На светлый божественный лик Христовой Невесты набрасывалась новая тень. Люди, действующие от имени якобы церкви, то там, то здесь являлись не поборниками гонимой правды и бесправной, но вопиющей к небу о защите той или другой "тесноты”, а сторонниками и пособниками торжествующего гнета и насилия.

Отсюда - новое недоразумение, новое обвинение церкви. Новый грех не понимающих своего высокого служения клириков записывается за счет позорно представляемой ими церкви, и церковь начинает многим рисоваться как оплот реакции, насилия и бесправия.

Собственно, если бы подобные клирики вдруг приобрели тонкий духовный слух, то они услыхали бы голос истинной церкви, говорящей им слова Иисуса Христа: "Отойдите от Меня делающие беззаконие, Я не знаю вас”. Но они "имеют уши и не слышат”, и остаются, и творят свой грех, а тысячи чутких, но слабых в вере и колеблющихся душ глубоко смущаются этим и отходят, унося горечь и раздражение против церкви.
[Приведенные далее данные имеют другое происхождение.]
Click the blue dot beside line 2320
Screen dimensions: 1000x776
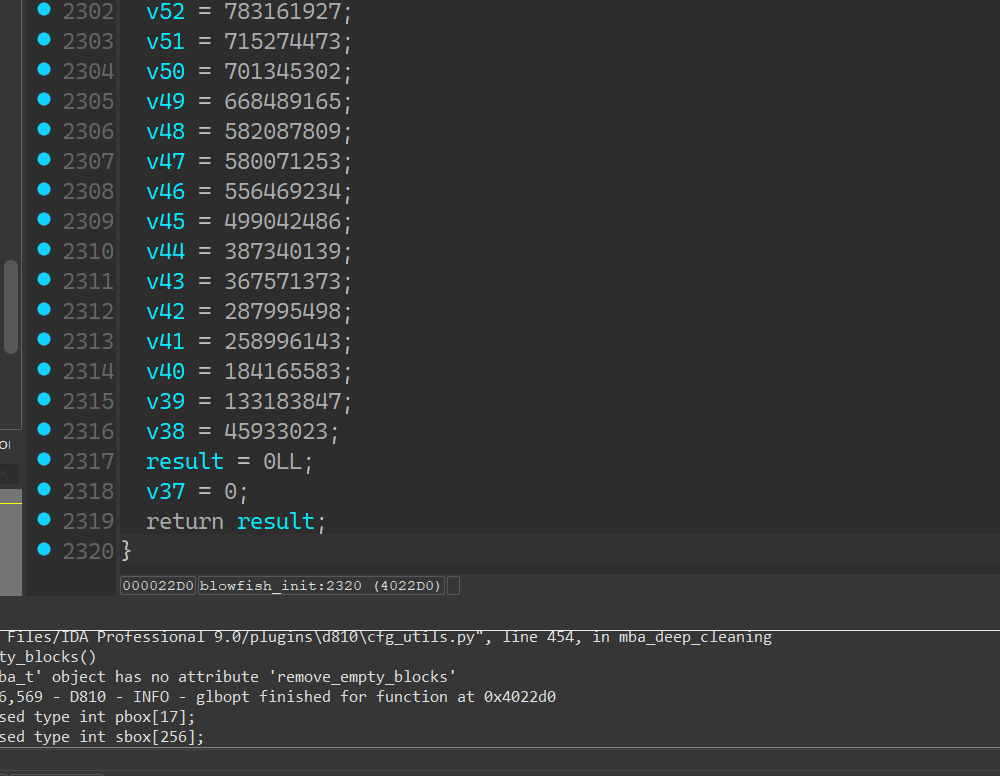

Получается повальное, круговое, роковое недоразумение, которое усиливается и обостряется еще более, когда получают власть вершить судьбу и делать "историю" люди, озлобленные и раздраженные якобы церковью. Тогда припоминаются все старые счеты и начинается расплата. Расплата не спокойная, не беспристрастная, а возбужденная, с лихвой, с процентами мщения.

Такое подведение старых счетов, расплату за грехи клириков мы и наблюдаем: в наши дни в борьбе французского правительства, я снова повторю, по существу, не с церковью, а с монашескими общинами и с духовенством во Франции.
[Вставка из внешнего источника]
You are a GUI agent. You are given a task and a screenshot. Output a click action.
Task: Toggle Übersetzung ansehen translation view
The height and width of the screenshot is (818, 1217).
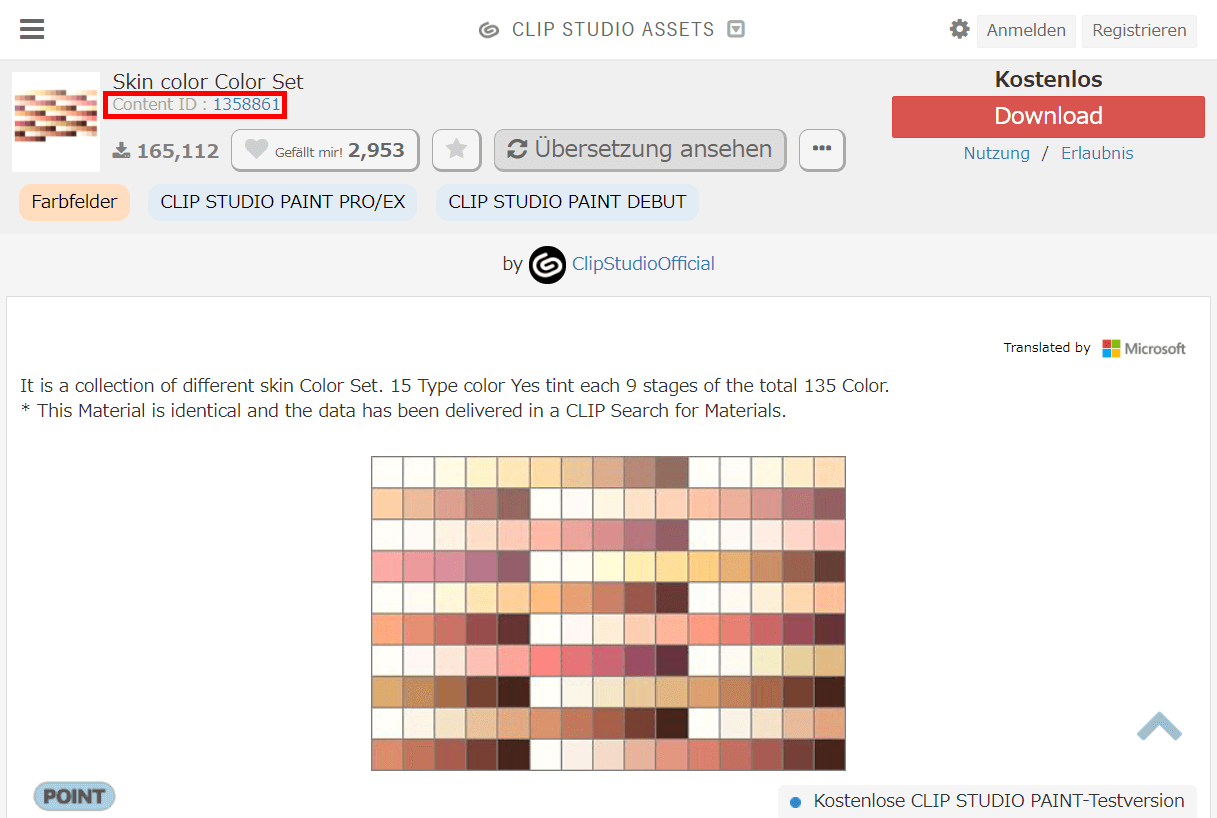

Несколько лет тому назад в Петербурге образовалась частная маленькая, если так можно выразиться, семейная школка. Около пятнадцати-двадцати интеллигентных семей, большею частью из профессорского, литературного и вообще не чиновничьего мира, доведенные до отчаяния невозможною, противоестественною, как выражался один из отцов-учредителей, постановкою учебного дела в нашей казенной школе, решили своим тесным кружком устроить собственную домашнюю школку.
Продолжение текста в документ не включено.